Schwerin (kobinet) Die Sozialministerin von Mecklenburg-Vorpommern, Stefanie Drese, hat anlässlich der Kundgebung der LIGA der Spitzenverbände der Freien Wohlfahrtspflege am 15. Oktober 2025 in Schwerin hervorgehoben, dass es im Entwurf des Landeshaushalts für die Jahre 2026 und 2027 keine Leistungskürzungen im Sozialbereich gibt. "Im Gegenteil, die Gesamtausgaben im Einzelplan Soziales steigen um fast 150 Millionen Euro auf rund 1,7 Milliarden Euro. Allein für den Bereich der Eingliederungs- und Sozialhilfe sind über 736 Millionen Euro und damit 50 Millionen Euro mehr im Vergleich zum Nachtragshaushalt 2025 eingestellt", verdeutlichte die Ministerin. Eine Hauptursache dafür seien Kostensteigerungen, die mit dem Bundesteilhabegesetz (BTHG) im Zusammenhang stehen.

Genau vor diesem Hintergrund bestehe das klar formulierte Ziel der Landesregierung, die teilweise gravierenden Ausgabensteigerungen im Sozialbereich zu begrenzen. „Es gibt Kostensteigerungen im Sozialbereich, die wir uns genauer ansehen müssen – sowohl auf Bundes- als auch auf Landes- und kommunaler Ebene. Und genau das machen wir und sind seit vielen Monaten in intensiven Gesprächen mit den Wohlfahrtsverbänden der LIGA – mit Respekt vor dem großen Leistungsspektrum der sozialen Träger in unserem Land“, betonte die Ministerin.

Alle Akteure der Sozialwirtschaft einschließlich der Verbände und Kommunen sind nach Ansicht der Ministerin aufgefordert, gemeinsam sowohl Lösungsansätze zur Kostendämpfung in den betroffenen Bereichen zu erarbeiten als auch zu überlegen, wie man den Sozialstaat einschließlich angemessener freiwilliger Leistungen strukturiert sichern kann. „Denn wenn wir die Kostenexplosion im Sozialbereich nicht in den Griff bekommen, dann belastet das unsere Möglichkeiten, Beratungsangebote und Sozialprojekte so zu fördern, wie wir das für richtig erachten“, so Drese.

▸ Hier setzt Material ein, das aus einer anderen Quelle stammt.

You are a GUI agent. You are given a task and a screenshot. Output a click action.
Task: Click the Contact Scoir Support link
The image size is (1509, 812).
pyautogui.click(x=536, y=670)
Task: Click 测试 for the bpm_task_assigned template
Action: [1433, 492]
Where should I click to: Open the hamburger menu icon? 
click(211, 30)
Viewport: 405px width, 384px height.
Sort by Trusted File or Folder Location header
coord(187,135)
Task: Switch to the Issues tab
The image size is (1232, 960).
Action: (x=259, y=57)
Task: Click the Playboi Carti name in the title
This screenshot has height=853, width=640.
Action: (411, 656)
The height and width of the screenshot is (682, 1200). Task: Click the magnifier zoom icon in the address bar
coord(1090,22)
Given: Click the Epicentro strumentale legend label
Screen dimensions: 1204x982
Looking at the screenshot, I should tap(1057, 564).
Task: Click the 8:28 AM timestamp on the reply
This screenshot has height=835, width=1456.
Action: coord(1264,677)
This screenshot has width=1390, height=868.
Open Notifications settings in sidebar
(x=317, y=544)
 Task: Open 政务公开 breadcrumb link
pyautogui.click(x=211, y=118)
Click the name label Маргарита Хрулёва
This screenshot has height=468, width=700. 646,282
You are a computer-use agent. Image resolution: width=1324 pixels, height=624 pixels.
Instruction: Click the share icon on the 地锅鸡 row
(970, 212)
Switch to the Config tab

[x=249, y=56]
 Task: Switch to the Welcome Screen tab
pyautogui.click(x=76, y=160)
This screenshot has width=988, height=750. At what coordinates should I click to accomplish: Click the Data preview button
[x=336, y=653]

Schon jetzt seien 90 Prozent des Landessozialhaushalts gesetzliche Pflichtaufgaben und schränkten die freiwilligen Leistungen erheblich ein. Den meisten Kommunen gehe es ebenso. Drese betonte dazu: „Deshalb sitzen wir im selben Boot. Es geht in den fortdauernden Gesprächen um Vereinfachungen, um einheitliche Leistungs- und Vergütungsvereinbarungen, um eine bessere Steuerung, um Transparenz und um Bürokratieabbau.“

Es gehe aber gerade nicht um eine Kürzung der Leistungen für die betroffenen Menschen, so Drese weiter. „Wir werden als Landesregierung nicht den Zugang zu Leistungen der Eingliederungshilfe erschweren. Wir stehen zum personenzentrierten Ansatz und wollen die gesellschaftliche Teilhabe von Menschen mit Behinderungen ausbauen und gewährleisten. Dazu müssen wir die Voraussetzungen für eine transparente, steuerbare und personenzentrierte Bedarfsdeckung und einen bisher fehlenden Orientierungsrahmen für vergleichbare Sachverhalte schaffen“, erläuterte die Sozialministerin von Mecklenburg-Vorpommern.